§ Work to be completed: Output only the lines below that start at the line containing "Switch to bar" and end at the line containing "This screenshot has width=326, height=206.", with both ends kept.

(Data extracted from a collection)
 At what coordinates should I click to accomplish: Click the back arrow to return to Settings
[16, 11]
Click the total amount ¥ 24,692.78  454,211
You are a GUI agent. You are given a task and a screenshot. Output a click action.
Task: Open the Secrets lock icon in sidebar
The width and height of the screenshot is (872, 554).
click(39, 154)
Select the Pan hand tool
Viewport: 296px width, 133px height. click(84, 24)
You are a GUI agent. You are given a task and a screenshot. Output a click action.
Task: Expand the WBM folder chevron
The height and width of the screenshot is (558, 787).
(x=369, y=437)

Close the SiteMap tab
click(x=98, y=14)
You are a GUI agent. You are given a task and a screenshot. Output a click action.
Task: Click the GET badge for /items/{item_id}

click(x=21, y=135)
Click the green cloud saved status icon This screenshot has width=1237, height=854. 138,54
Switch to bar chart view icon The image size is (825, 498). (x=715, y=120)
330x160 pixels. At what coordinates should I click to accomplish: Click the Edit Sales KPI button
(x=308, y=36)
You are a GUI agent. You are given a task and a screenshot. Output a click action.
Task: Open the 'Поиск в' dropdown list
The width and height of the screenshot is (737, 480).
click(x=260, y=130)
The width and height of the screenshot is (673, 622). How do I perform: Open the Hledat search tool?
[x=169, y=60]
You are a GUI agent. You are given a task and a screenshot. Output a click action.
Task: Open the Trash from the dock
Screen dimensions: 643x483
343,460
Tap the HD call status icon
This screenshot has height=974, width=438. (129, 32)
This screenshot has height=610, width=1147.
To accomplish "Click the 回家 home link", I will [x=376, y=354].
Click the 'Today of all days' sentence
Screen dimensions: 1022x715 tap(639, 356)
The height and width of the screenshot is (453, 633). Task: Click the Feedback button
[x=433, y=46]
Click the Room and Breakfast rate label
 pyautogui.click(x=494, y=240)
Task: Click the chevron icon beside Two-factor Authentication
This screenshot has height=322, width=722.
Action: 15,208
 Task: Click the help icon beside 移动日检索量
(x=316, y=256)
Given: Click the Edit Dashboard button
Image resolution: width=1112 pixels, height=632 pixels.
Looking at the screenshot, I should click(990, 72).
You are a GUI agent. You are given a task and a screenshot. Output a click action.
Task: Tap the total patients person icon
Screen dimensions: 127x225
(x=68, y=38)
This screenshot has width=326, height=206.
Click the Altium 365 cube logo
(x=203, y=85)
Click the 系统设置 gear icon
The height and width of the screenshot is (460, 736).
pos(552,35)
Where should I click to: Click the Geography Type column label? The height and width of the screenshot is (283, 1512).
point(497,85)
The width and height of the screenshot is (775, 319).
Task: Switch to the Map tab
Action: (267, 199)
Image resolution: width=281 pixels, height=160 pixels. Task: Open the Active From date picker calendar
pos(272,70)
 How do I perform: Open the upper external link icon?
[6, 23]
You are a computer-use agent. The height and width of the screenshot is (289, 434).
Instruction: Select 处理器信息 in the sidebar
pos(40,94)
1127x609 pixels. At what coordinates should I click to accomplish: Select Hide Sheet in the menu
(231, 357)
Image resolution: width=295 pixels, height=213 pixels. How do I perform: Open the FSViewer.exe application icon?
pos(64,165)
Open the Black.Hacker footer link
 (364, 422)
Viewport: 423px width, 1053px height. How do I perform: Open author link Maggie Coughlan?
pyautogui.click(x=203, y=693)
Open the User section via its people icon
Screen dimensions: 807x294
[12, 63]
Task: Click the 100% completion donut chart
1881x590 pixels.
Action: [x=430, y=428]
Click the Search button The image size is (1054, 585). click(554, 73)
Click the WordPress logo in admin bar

§ Result:
Switch to bar chart view icon The image size is (825, 498). (x=715, y=120)
330x160 pixels. At what coordinates should I click to accomplish: Click the Edit Sales KPI button
(x=308, y=36)
You are a GUI agent. You are given a task and a screenshot. Output a click action.
Task: Open the 'Поиск в' dropdown list
The width and height of the screenshot is (737, 480).
click(x=260, y=130)
The width and height of the screenshot is (673, 622). How do I perform: Open the Hledat search tool?
[x=169, y=60]
You are a GUI agent. You are given a task and a screenshot. Output a click action.
Task: Open the Trash from the dock
Screen dimensions: 643x483
343,460
Tap the HD call status icon
This screenshot has height=974, width=438. (129, 32)
This screenshot has height=610, width=1147.
To accomplish "Click the 回家 home link", I will [x=376, y=354].
Click the 'Today of all days' sentence
Screen dimensions: 1022x715 tap(639, 356)
The height and width of the screenshot is (453, 633). Task: Click the Feedback button
[x=433, y=46]
Click the Room and Breakfast rate label
 pyautogui.click(x=494, y=240)
Task: Click the chevron icon beside Two-factor Authentication
This screenshot has height=322, width=722.
Action: 15,208
 Task: Click the help icon beside 移动日检索量
(x=316, y=256)
Given: Click the Edit Dashboard button
Image resolution: width=1112 pixels, height=632 pixels.
Looking at the screenshot, I should click(990, 72).
You are a GUI agent. You are given a task and a screenshot. Output a click action.
Task: Tap the total patients person icon
Screen dimensions: 127x225
(x=68, y=38)
This screenshot has width=326, height=206.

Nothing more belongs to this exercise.